Data listing =>
::::

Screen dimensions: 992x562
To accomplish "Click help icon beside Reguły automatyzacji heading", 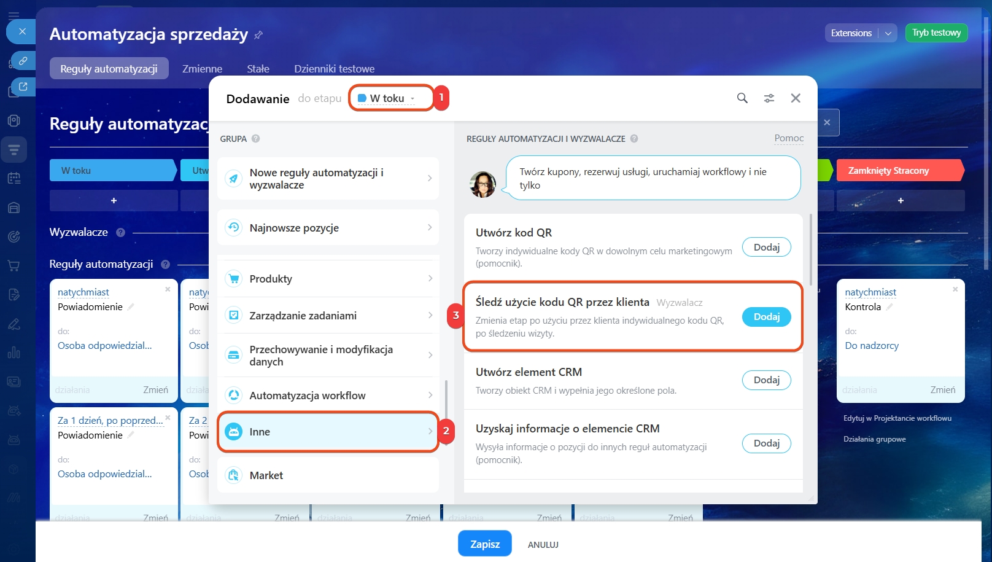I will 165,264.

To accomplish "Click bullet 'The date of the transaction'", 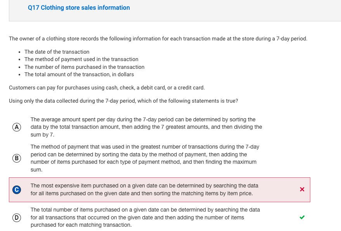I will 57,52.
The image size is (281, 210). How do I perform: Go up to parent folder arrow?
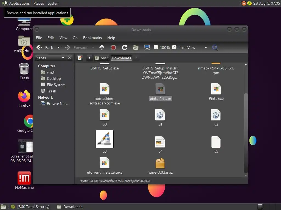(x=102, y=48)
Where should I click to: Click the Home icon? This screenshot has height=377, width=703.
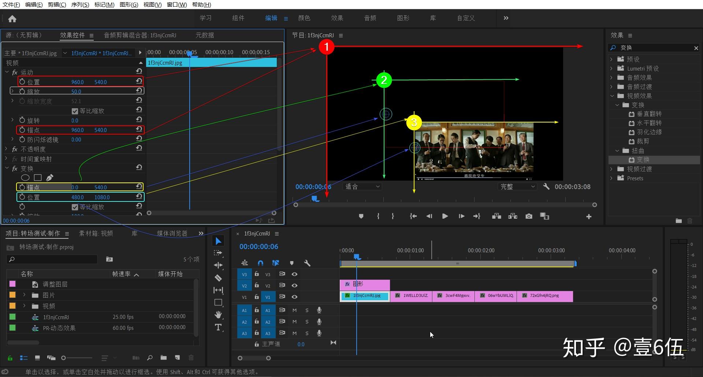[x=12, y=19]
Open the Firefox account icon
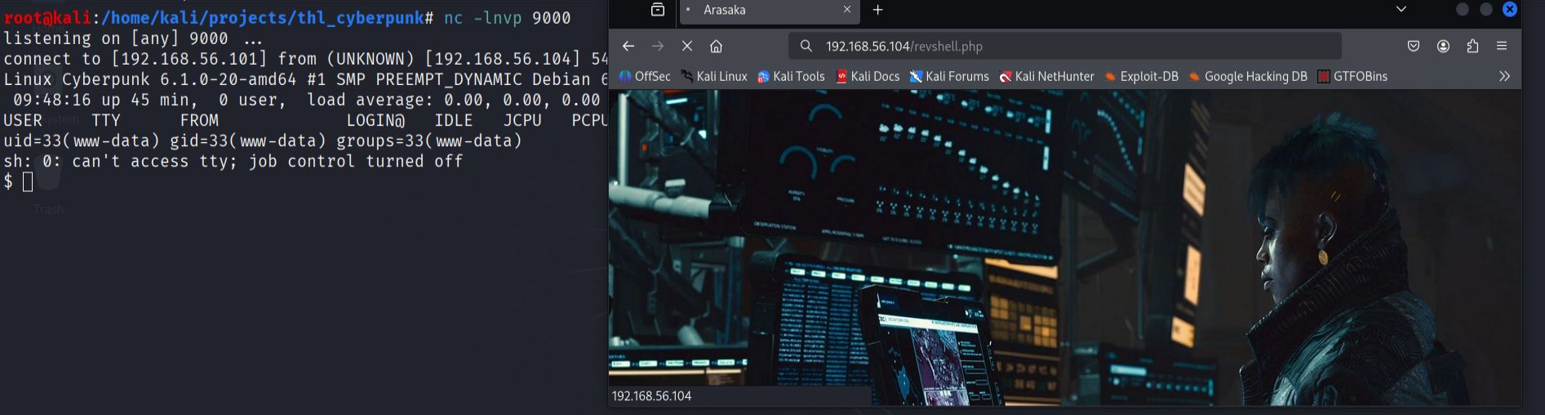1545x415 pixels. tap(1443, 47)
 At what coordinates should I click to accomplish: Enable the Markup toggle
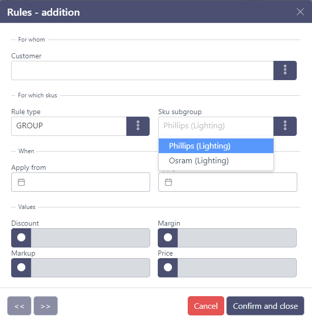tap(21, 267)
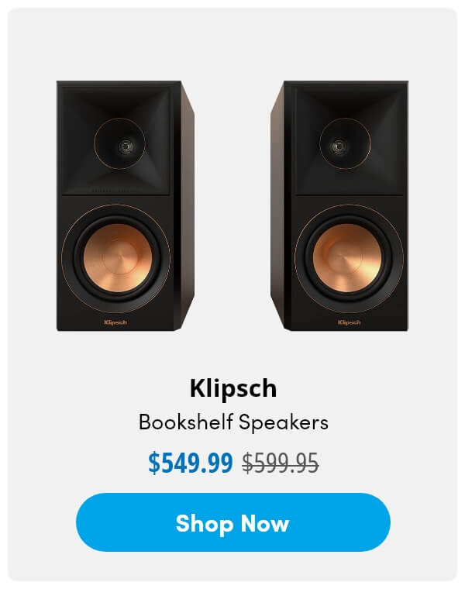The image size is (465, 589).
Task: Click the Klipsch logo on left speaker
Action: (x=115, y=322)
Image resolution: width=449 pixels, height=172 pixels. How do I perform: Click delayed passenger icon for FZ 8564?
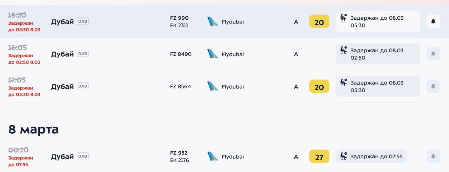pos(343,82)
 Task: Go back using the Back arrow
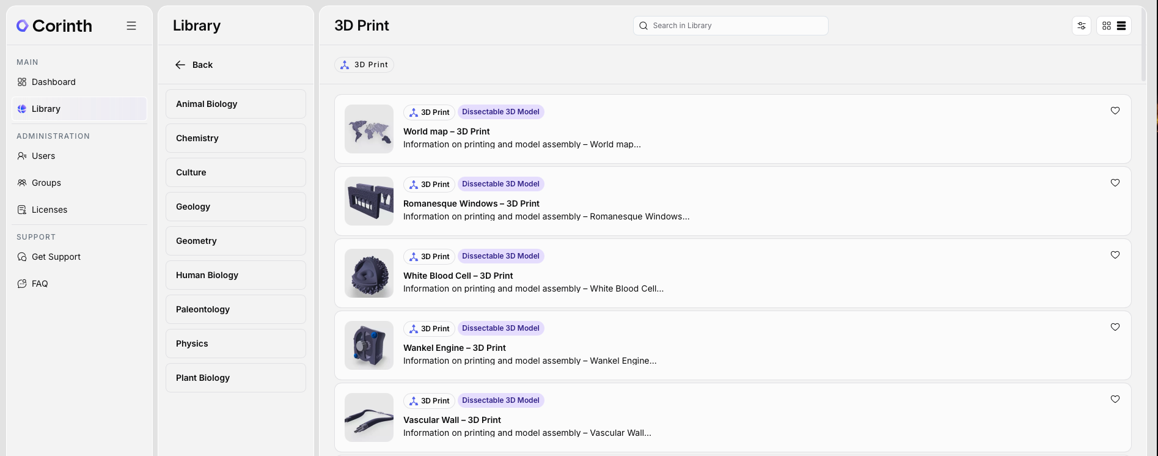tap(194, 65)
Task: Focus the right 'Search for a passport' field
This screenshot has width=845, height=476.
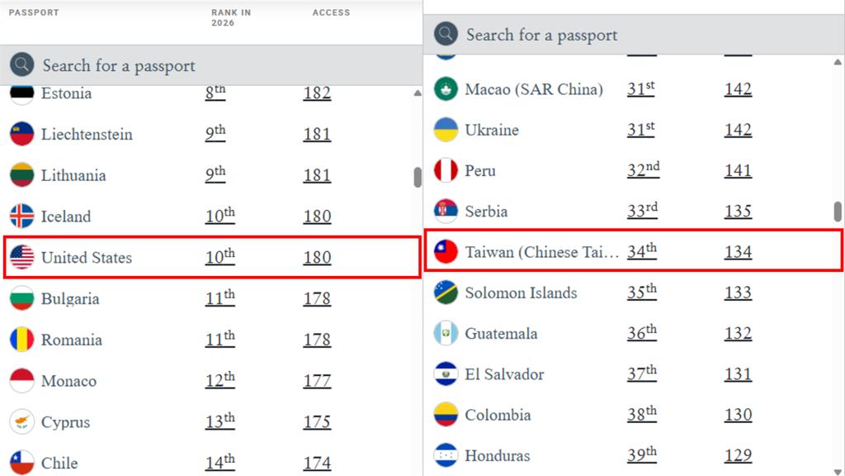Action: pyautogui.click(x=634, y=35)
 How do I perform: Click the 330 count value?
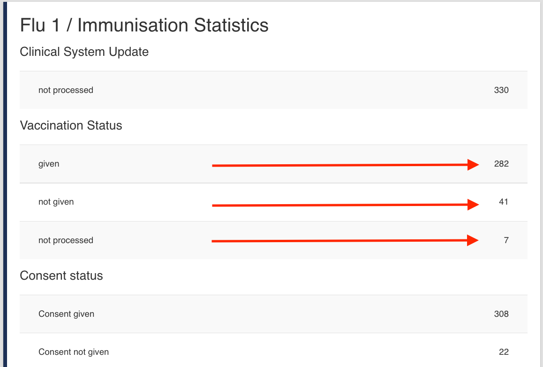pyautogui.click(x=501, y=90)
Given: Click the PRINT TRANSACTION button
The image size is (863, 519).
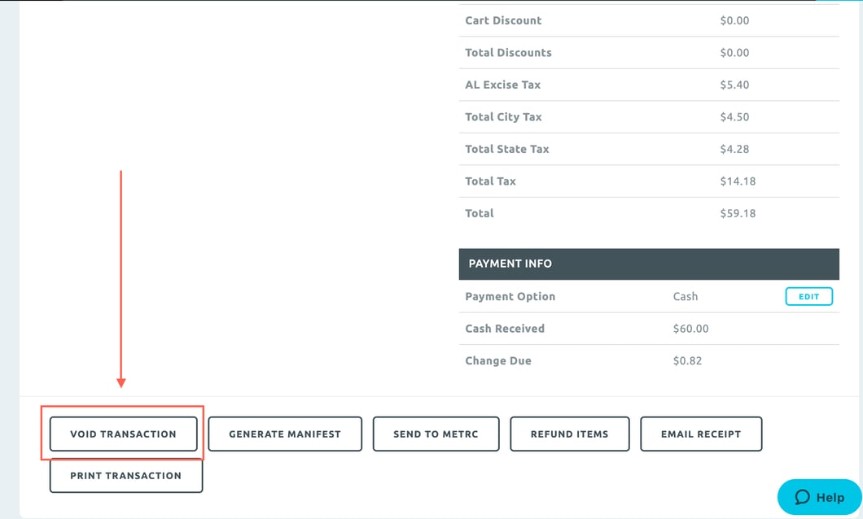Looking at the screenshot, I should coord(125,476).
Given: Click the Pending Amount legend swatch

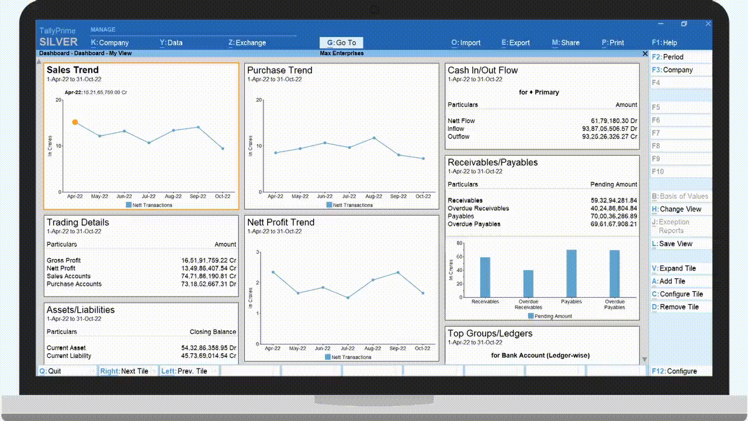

::::

Only lines of the data holding the word "Given" go in the answer. Please copy each of them.

Given: Click the PRINT TRANSACTION button
Given: Click the Pending Amount legend swatch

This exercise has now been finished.